Department of Pathology, Johns Hopkins University SOM, Baltimore, MD, 21205, USA.
McKusick-Nathans Institute, Department of Genetic Medicine, Johns Hopkins University SOM, Baltimore, MD, 21205, USA.
Nat Commun. 2020 Apr 22;11(1):1933. doi: 10.1038/s41467-020-15821-9.
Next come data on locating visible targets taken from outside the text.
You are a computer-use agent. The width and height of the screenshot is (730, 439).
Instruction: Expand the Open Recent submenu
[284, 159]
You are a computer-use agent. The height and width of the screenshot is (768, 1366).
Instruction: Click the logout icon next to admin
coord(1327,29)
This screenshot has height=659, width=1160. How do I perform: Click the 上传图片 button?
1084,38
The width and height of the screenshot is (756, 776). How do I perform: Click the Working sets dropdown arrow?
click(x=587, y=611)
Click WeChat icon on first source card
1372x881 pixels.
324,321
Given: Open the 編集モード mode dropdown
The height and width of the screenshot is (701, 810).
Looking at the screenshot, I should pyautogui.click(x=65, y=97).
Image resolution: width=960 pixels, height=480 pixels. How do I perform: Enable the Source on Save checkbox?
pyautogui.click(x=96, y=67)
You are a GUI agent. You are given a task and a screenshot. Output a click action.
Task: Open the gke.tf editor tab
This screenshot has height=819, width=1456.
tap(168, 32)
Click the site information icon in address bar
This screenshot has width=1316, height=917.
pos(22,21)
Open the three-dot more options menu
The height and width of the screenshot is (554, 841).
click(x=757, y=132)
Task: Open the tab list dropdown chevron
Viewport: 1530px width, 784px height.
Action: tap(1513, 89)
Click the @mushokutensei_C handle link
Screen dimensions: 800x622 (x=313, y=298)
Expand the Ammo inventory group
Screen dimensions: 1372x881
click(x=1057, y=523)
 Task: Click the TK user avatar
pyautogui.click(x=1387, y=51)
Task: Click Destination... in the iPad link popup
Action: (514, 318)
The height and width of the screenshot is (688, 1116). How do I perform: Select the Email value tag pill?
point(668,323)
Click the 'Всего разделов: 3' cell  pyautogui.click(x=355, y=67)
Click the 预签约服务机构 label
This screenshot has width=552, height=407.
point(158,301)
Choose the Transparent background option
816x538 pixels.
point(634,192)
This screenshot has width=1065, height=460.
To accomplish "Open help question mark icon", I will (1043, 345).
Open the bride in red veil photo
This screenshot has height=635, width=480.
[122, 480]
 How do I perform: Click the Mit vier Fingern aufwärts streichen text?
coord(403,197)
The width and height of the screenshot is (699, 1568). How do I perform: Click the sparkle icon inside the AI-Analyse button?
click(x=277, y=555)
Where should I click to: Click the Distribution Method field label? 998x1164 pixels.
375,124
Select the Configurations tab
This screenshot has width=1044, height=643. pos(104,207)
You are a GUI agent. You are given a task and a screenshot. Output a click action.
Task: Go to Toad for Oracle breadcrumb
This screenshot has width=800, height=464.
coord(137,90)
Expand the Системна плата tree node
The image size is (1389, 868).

A challenge of next generation sequencing is read contamination. We use Genotype-Tissue Expression (GTEx) datasets and technical metadata along with RNA-seq datasets from other studies to understand factors that contribute to contamination. Here we report, of 48 analyzed tissues in GTEx, 26 have variant co-expression clusters of four highly expressed and pancreas-enriched genes (PRSS1, PNLIP, CLPS, and/or CELA3A). Fourteen additional highly expressed genes from other tissues also indicate contamination. Sample contamination is strongly associated with a sample being sequenced on the same day as a tissue that natively expresses those genes. Discrepant SNPs across four contaminating genes validate the contamination. Low-level contamination affects ~40% of samples and leads to numerous eQTL assignments in inappropriate tissues among these 18 genes. This type of contamination occurs widely, impacting bulk and single cell (scRNA-seq) data set analysis. In conclusion, highly expressed, tissue-enriched genes basally contaminate GTEx and other datasets impacting analyses.
下一代测序的一个挑战是读污染。我们使用基因型组织表达 (GTEx) 数据集和技术元数据以及来自其他研究的 RNA-seq 数据集来了解导致污染的因素。在这里,我们报告了在 GTEx 分析的 48 种组织中,有 26 种组织具有四个高度表达且富含胰腺的基因 (PRSS1、PNLIP、CLPS 和/或 CELA3A) 的变异共表达簇。来自其他组织的另外 14 个高表达基因也表明存在污染。样本污染与同一天对天然表达这些基因的组织进行测序的样本强烈相关。四个污染基因之间的差异 SNP 验证了污染的存在。低水平污染影响了约 40%的样本,并导致在这 18 个基因中在不合适的组织中出现了许多 eQTL 分配。这种类型的污染广泛存在,影响批量和单细胞 (scRNA-seq) 数据集分析。总之,高表达、组织丰富的基因基础上污染了 GTEx 和其他数据集,影响了分析。